> TEXT EXTRACT

Mid-Level Employees (Generation X)

Mid-level workers have had a chance to hone their independence and critical thinking abilities, and they’ve typically abandoned blind obedience for broader decision-making skills. While younger workers need to be coached from an academic to a commercial mindset, mid-level workers sometimes need coaching from an employee mindset to that of a leader/manager. In exchange for the attention and motivation employers provide, mid-level workers offer the best of both energy and experience. They provide bold ideas, but these ideas are rooted in an understanding of the business as a whole. They know what they’re doing, they’re confident, they’re energetic, and they’re learning how to balance the professional and personal aspects of their lives. The primary HR challenge of this group comes from the pull of their complex lives and non-work related responsibilities. 

Older Workers (Baby Boomers)

> WORK TO COMPLETE
**a.** In the passage on mid-level employees, what qualities does the sentence beginning "They know what they’re doing" list? Give all of them.
**b.** According to the passage on mid-level employees, what is the primary HR challenge of this group?
**c.** Reproduce word for word the part of the passage on mid-level employees starting at "Mid-level workers have" and ending at "non-work related responsibilities.".
The records are separate material, unrelated to the passage on mid-level employees.

> GIVEN ENTRIES

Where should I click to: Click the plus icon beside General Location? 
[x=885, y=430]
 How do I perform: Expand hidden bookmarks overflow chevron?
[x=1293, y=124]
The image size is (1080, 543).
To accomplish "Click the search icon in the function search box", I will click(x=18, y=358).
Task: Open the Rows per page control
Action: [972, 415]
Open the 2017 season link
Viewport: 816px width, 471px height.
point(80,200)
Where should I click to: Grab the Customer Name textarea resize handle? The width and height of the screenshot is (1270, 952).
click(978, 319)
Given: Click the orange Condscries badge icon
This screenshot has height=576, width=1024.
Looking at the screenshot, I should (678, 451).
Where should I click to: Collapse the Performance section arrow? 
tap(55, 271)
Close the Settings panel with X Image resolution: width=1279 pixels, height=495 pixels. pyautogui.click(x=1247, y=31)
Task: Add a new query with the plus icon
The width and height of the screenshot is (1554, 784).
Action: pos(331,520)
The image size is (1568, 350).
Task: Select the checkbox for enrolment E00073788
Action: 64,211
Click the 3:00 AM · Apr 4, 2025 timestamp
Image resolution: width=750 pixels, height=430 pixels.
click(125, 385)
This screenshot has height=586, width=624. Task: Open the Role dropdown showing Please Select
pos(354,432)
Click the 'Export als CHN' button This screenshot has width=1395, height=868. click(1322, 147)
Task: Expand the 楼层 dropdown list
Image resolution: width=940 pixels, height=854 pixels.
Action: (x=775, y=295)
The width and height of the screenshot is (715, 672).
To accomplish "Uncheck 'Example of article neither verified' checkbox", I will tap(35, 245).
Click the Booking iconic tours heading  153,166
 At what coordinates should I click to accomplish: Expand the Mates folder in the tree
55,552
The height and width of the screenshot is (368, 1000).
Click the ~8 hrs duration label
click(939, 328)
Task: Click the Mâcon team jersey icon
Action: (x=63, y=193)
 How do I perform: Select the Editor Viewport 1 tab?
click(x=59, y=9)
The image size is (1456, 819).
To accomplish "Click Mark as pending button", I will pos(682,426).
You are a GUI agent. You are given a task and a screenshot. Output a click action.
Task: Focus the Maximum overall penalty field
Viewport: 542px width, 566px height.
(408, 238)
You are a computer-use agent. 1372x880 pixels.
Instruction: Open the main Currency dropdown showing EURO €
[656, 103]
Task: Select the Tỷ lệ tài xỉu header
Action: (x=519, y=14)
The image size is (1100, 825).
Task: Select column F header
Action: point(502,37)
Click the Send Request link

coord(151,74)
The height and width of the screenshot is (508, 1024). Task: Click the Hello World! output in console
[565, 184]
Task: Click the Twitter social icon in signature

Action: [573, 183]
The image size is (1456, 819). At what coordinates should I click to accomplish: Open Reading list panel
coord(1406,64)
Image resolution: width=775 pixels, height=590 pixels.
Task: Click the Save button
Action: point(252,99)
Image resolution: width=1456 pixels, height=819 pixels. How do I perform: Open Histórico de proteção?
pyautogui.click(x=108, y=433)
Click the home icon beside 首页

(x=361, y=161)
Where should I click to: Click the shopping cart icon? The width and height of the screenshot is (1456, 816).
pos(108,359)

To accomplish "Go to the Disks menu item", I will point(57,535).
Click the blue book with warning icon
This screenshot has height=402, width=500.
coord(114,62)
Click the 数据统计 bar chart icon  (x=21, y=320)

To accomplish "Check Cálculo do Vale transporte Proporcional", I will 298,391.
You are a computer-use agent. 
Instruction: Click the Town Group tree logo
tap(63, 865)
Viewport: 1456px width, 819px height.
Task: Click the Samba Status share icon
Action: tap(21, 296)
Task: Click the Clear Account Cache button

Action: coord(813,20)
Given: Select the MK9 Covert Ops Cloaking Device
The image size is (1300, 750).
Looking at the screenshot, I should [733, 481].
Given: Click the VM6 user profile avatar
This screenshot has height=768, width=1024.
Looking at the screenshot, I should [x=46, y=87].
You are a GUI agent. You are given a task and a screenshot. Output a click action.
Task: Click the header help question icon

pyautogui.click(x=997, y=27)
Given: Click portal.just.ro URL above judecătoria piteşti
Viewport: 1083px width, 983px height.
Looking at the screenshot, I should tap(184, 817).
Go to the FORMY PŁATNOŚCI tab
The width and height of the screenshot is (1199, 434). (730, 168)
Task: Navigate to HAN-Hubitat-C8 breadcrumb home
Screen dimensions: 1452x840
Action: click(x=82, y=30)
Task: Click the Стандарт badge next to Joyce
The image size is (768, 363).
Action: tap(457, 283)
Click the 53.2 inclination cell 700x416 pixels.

> ANSWERS FOR THIS EXERCISE
**a.**
- They know what they’re doing
- They’re confident
- They’re energetic
- They’re learning how to balance the professional and personal aspects of their lives

**b.** The pull of their complex lives and non-work related responsibilities.

**c.**
Mid-level workers have had a chance to hone their independence and critical thinking abilities, and they’ve typically abandoned blind obedience for broader decision-making skills. While younger workers need to be coached from an academic to a commercial mindset, mid-level workers sometimes need coaching from an employee mindset to that of a leader/manager. In exchange for the attention and motivation employers provide, mid-level workers offer the best of both energy and experience. They provide bold ideas, but these ideas are rooted in an understanding of the business as a whole. They know what they’re doing, they’re confident, they’re energetic, and they’re learning how to balance the professional and personal aspects of their lives. The primary HR challenge of this group comes from the pull of their complex lives and non-work related responsibilities.